Russian-map-of-Ukraine

What was once Yugoslavia is now Bosnia, Croatia, Macedonia, Servia and Montenegro, and Slovenia. In 1993, the world witnessed Czechoslovakia split into the Czech Republic and Slovakia. In 1991, the Union of Soviet Socialist Republics (USSR) broke up into fifteen new countries. One of which included the Ukraine. Now, it seems that another fragmentation is quivering on the horizon.

This week, the Ukrainian government submitted a law that would offer “special status” to the breakaway Donetsk and Luhansk regions for three years. The main provisions of the law include amnesty for those who participated in the events in those regions, the right to use Russian as an official language, the election of local councils, funds for social and economic development from the state budget, and the right to form local police forces.

There is speculation that the Ukraine and Russia are negotiating what level of autonomy should be held by eastern Ukraine. Moscow is pushing for a federal system that would allow for the region to maintain independent foreign relations. There are also suggestions that Moscow wants to implement a system that would allow the east to veto attempts by the western Ukraine to move closer to the West and the European Union.

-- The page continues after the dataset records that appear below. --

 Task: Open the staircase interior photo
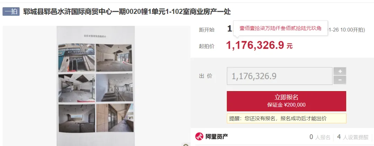click(114, 88)
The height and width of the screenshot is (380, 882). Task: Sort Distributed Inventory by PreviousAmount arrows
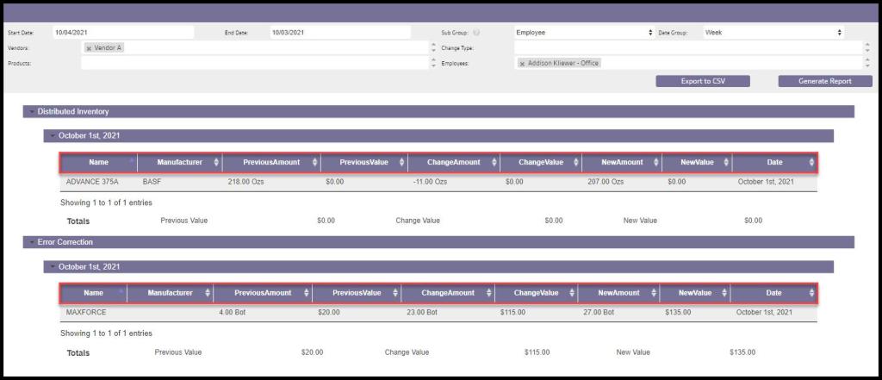pos(314,162)
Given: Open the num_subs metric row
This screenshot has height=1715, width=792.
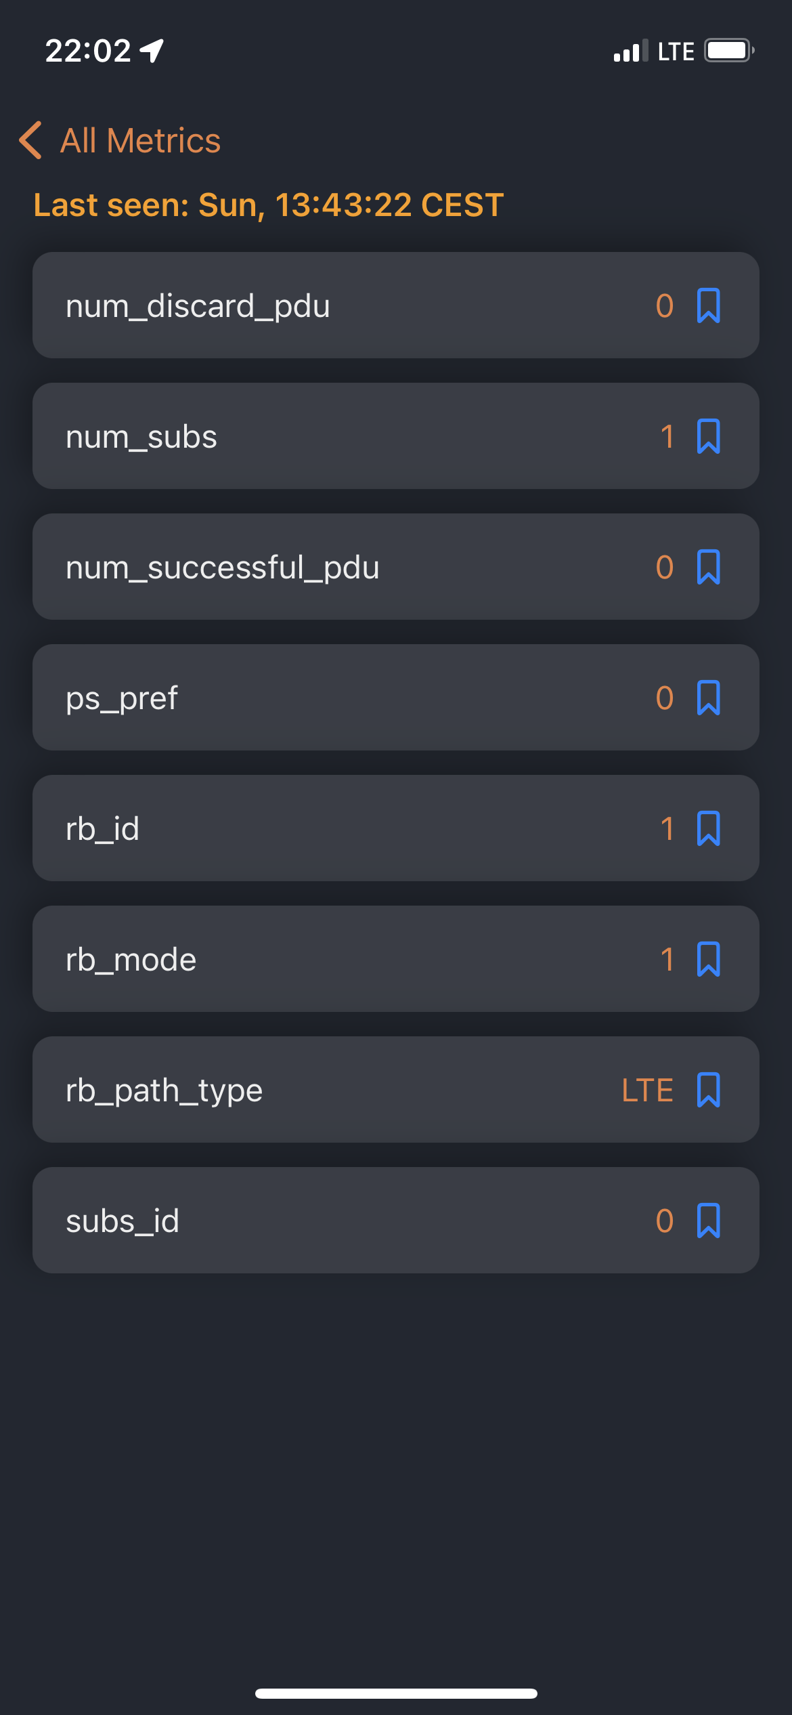Looking at the screenshot, I should 396,436.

The burning question stemming from all of this is whether or not the Ukraine should dissolve and secede from the Russian take over. However, when the USSR collapsed twenty years ago, the belief was that the Ukraine was going to be independent then. Under the UN Charter, the right to secede is referred to as the right to self-determination.

The UN Charter suggests that those advocating for separatism have every right to at least advocate their cause. Chapter 1, Article, 1 part 2, states of the Charter states that “To develop friendly relations among nations based on respect for the principle of equal rights and self-determination of peoples, and to take other appropriate measures to strengthen universal peace”. Article 1 in both the International Covenant on Civil and Political Rights and the International Covenant on Economic, Social and Cultural Rights reads: “All peoples have the right of self-determination. By virtue of that right they freely determine their political status and freely pursue their economic, social and cultural development.”

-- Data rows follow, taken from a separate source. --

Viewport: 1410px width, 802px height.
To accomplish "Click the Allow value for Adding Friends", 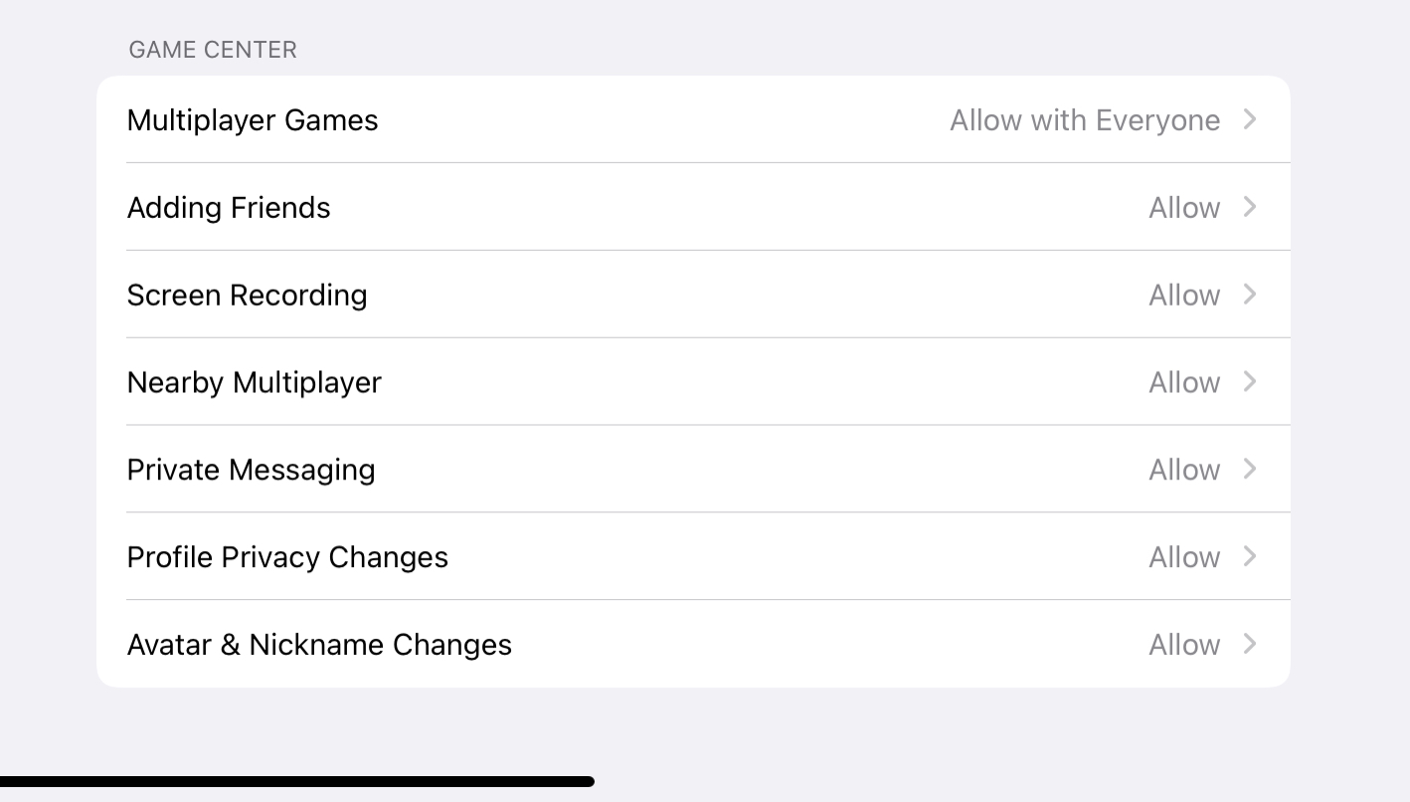I will coord(1184,208).
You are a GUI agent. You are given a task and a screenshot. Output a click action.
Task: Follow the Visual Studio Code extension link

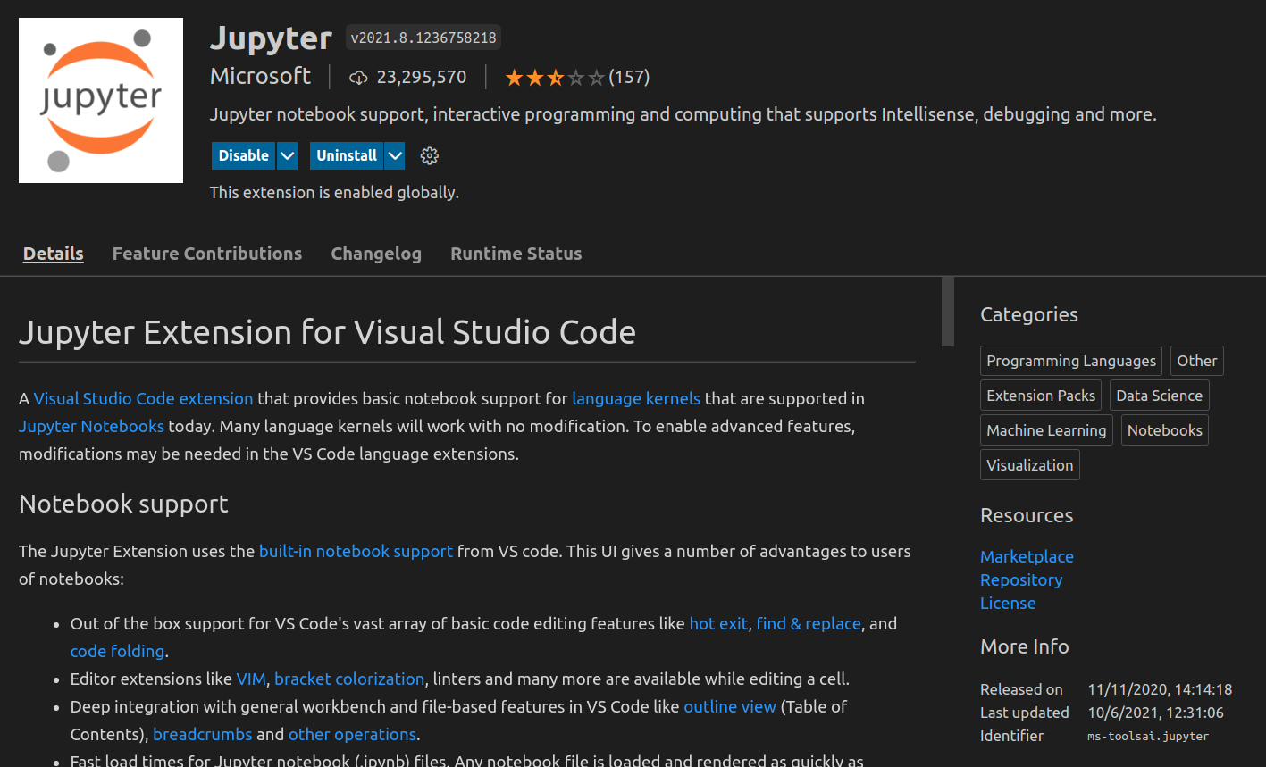[143, 398]
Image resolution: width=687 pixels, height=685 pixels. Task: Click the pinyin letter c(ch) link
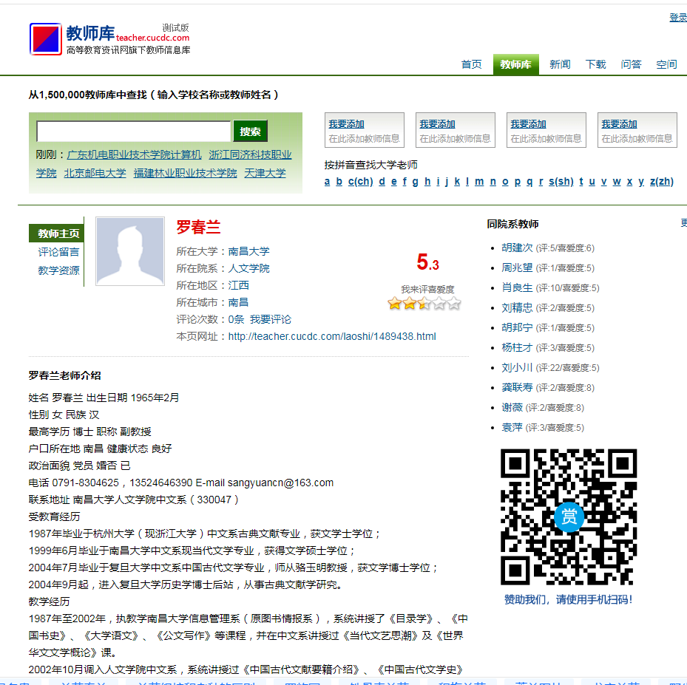[360, 181]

Part 1, Article 1, Section 3 of the International Covenant on Civil and Political Rights also states that  “The States Parties to the present Covenant, including those having responsibility for the administration of Non-Self-Governing and Trust Territories, shall promote the realization of the right of self-determination, and shall respect that right, in conformity with the provisions of the Charter of the United Nations.”

The United Nations Universal Declaration of Human Rights article 15 states that everyone has the right to a nationality and that no one should be arbitrarily deprived of a nationality or denied the right to change nationality.

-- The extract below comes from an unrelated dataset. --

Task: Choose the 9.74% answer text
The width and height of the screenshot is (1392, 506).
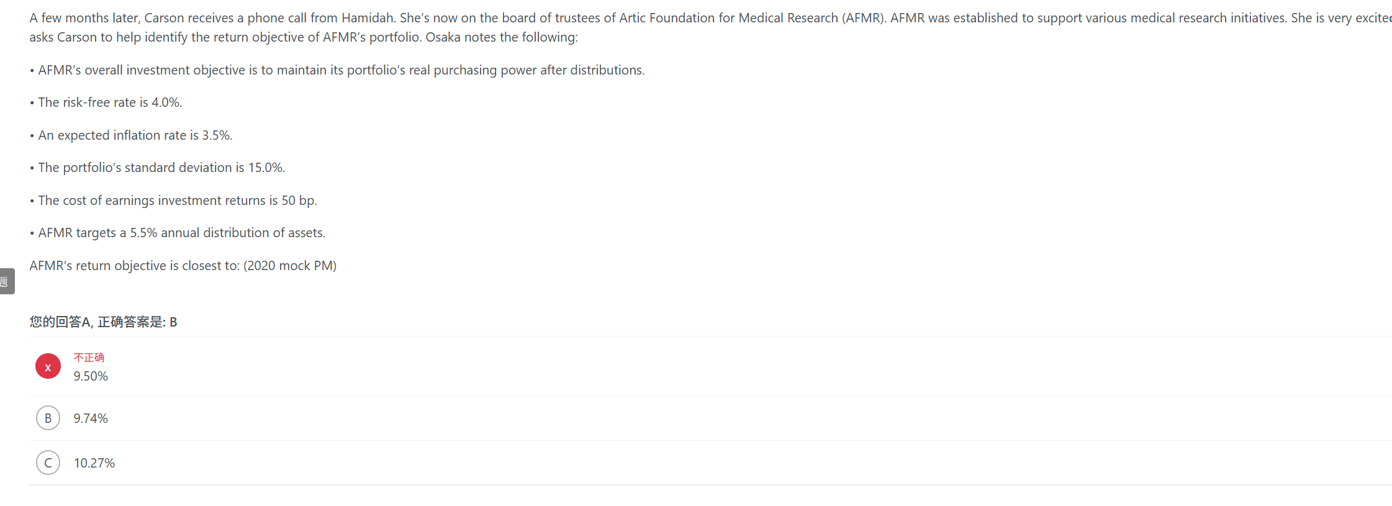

However, Chapter 1, Article 2, Section 7 of the UN Charter also says that “Nothing contained in the present Charter shall authorize the United Nations to intervene in matters which are essentially within the domestic jurisdiction of any state”. This language seemingly contradicts the principal of self-determination.

But despite all of these aspirations, if the language of the UN Charter recognizes the right to self-determination, should the Ukraine exercise it? Is Russia violating even more rights by prohibiting the Ukraine from seceding? Should the UN Charter be revised to eliminate the seemingly paradoxical language?